###
Ranked Document Selection

####
Ian Munro, Gonzalo Navarro, and Sharma Thankachan

Let *D* be a collection of string
documents of *n* characters in total. The *top-k* document retrieval
problem} is to preprocess *D* into a data structure that, given a query
*(P,k)*, can return the *k* documents of *D* most relevant to
pattern *P*.
The relevance of a document *d* for a pattern *P* is given by a predefined
ranking function *w(P,d)*.
Linear space and optimal query time solutions already exist for this problem.

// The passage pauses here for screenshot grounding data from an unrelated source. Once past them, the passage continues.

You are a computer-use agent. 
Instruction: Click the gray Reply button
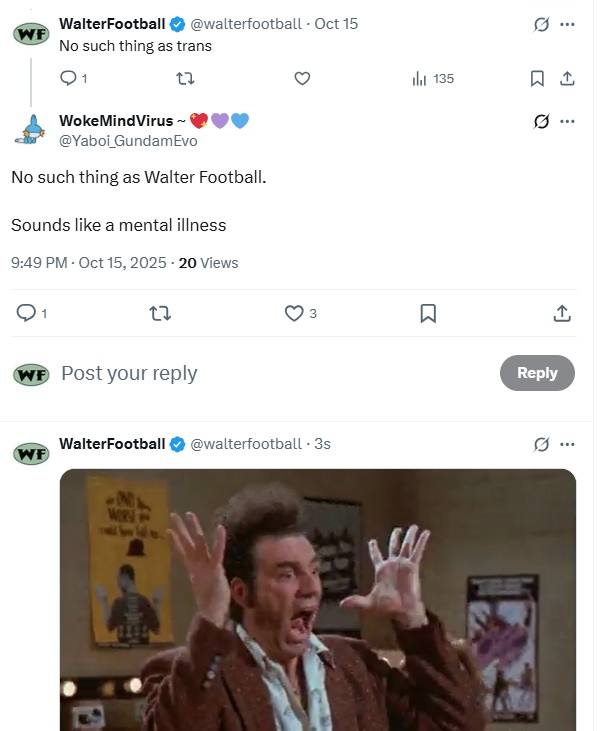click(x=537, y=373)
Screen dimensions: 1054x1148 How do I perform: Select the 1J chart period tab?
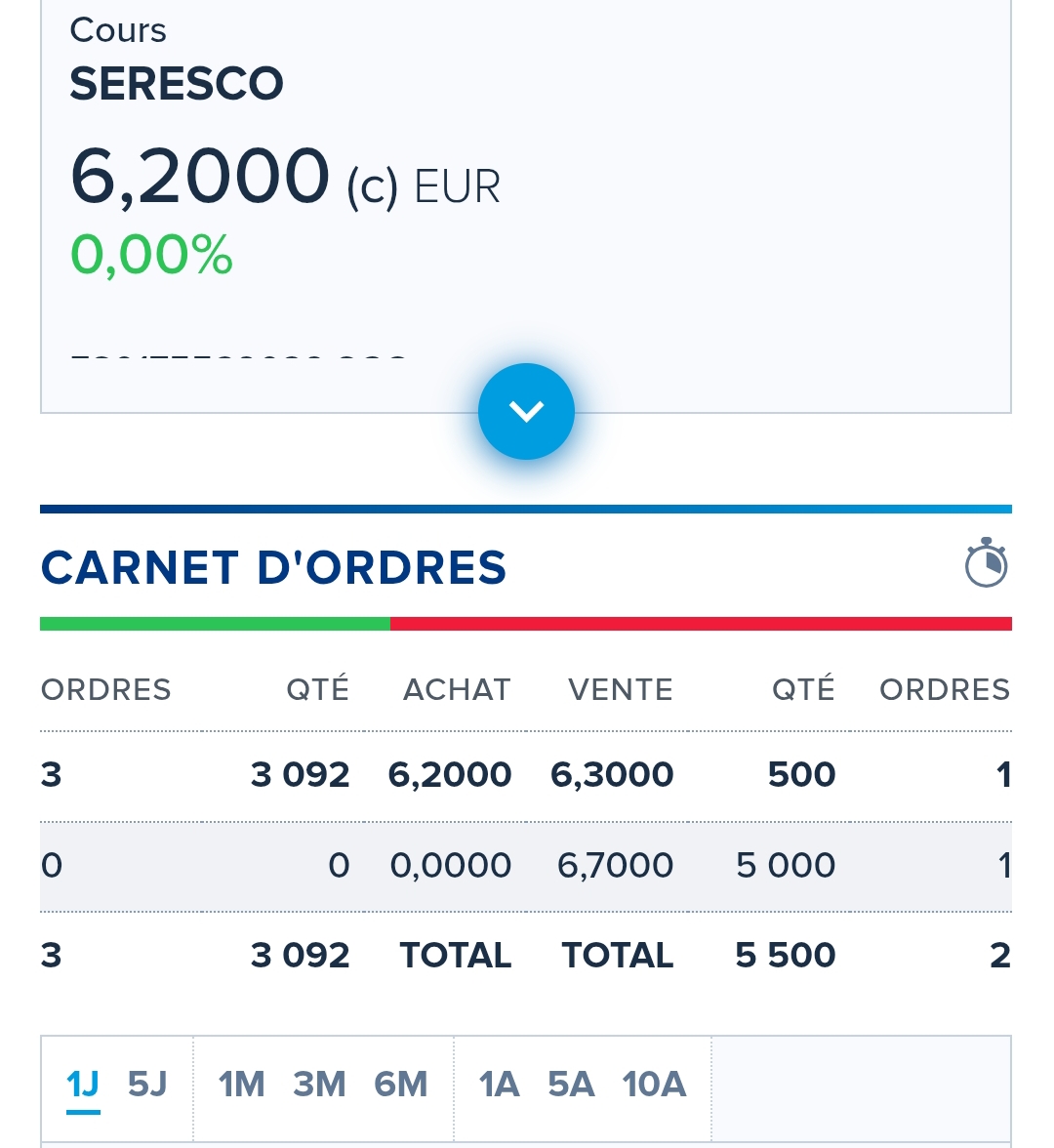coord(83,1085)
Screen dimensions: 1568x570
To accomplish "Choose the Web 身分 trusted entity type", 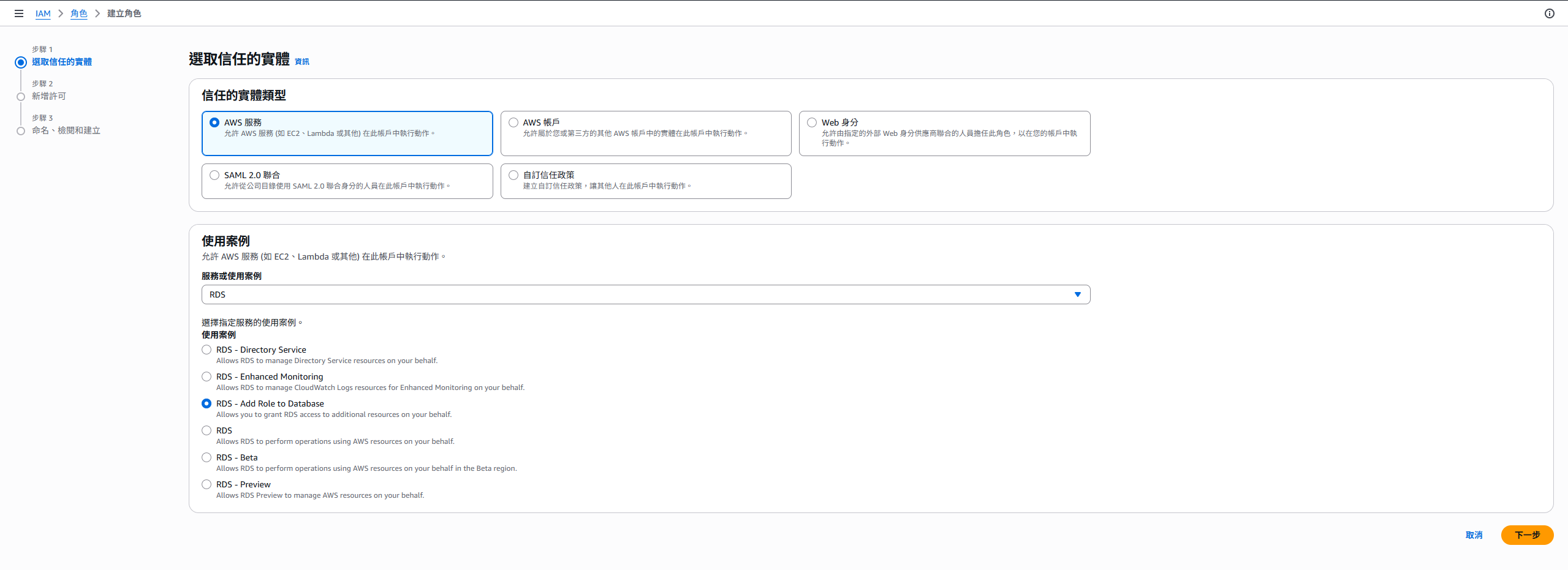I will (x=944, y=133).
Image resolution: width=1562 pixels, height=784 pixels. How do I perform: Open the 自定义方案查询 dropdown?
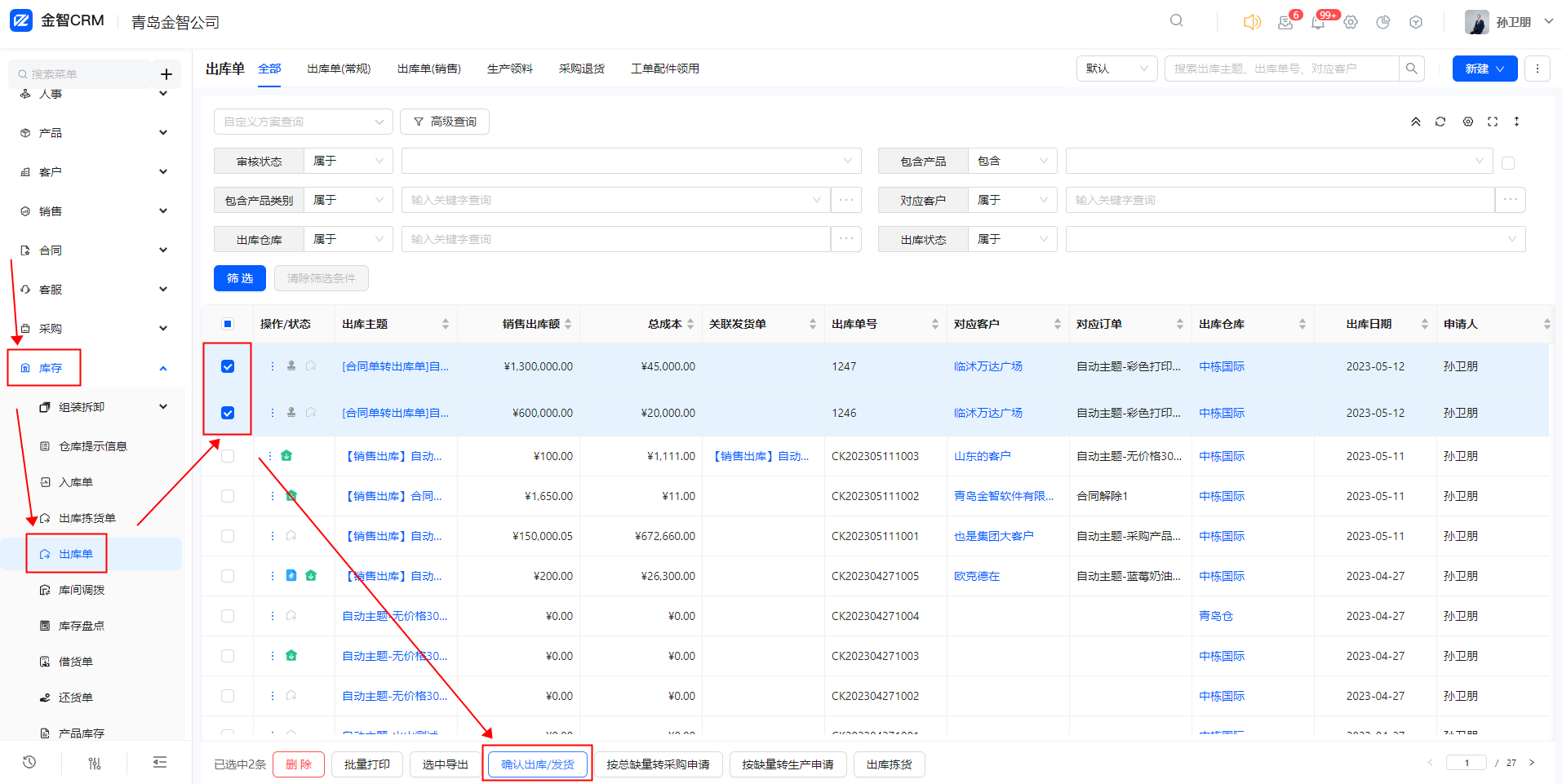tap(303, 122)
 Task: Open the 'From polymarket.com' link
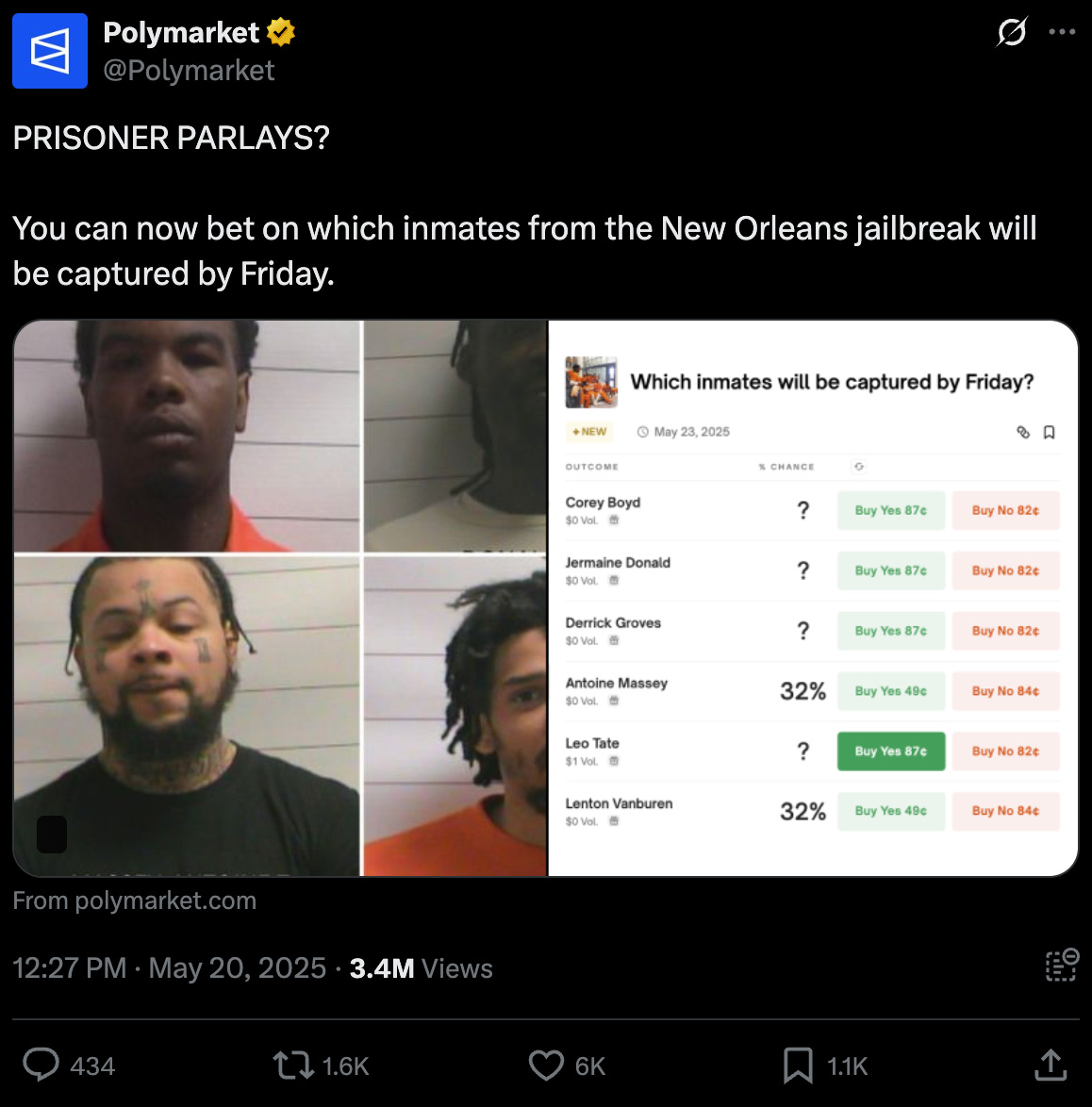pos(134,900)
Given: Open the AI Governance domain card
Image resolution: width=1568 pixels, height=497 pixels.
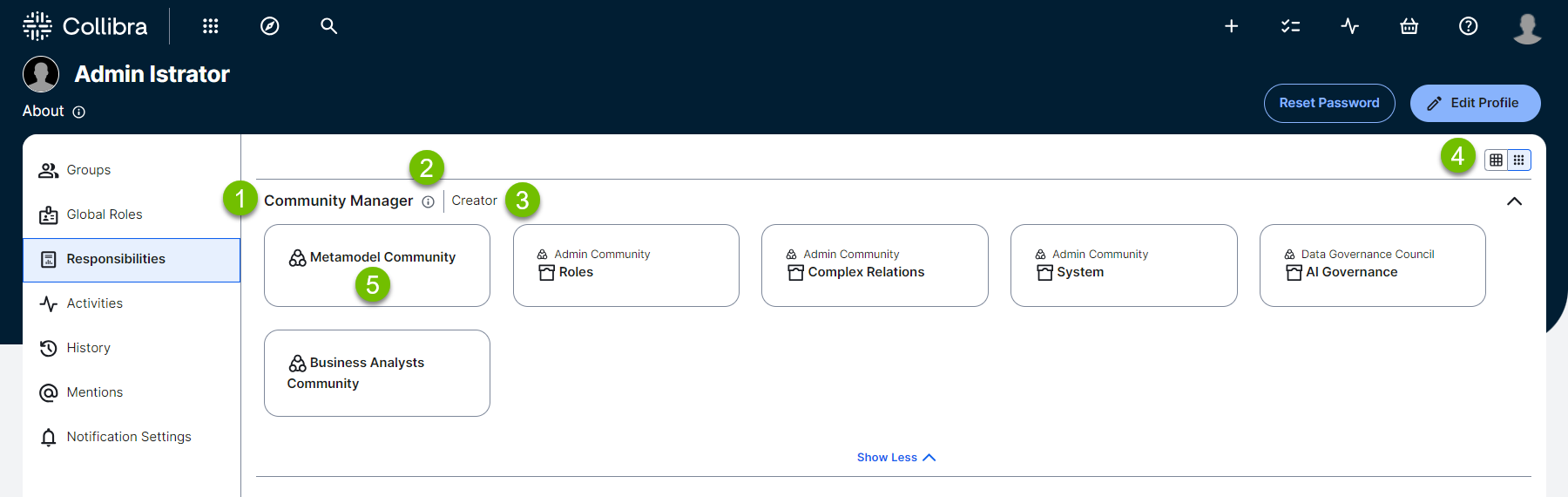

In this paper we consider a novel problem, *document selection*,
in which a query *(P,k)* aims to report the *k*th document most relevant to
*P* (instead of
reporting all top-*k* documents).
We present a data structure using *O(n log^e n)* space, for any
constant *e > 0*, answering selection queries in time *O(log k /
log log n)*, and a linear-space data structure answering queries in time
*O(log k)*, given the locus node of *P* in a (generalized) suffix tree of
*D*. We also prove that it is unlikely that a succinct-space solution for
this problem exists with poly-logarithmic query time, and that
*O(log k / log log n)* is indeed optimal within *O(n polylog
n)* space for
most text families. Finally, we present some additional space-time
trade-offs exploring the extremes of those lower bounds.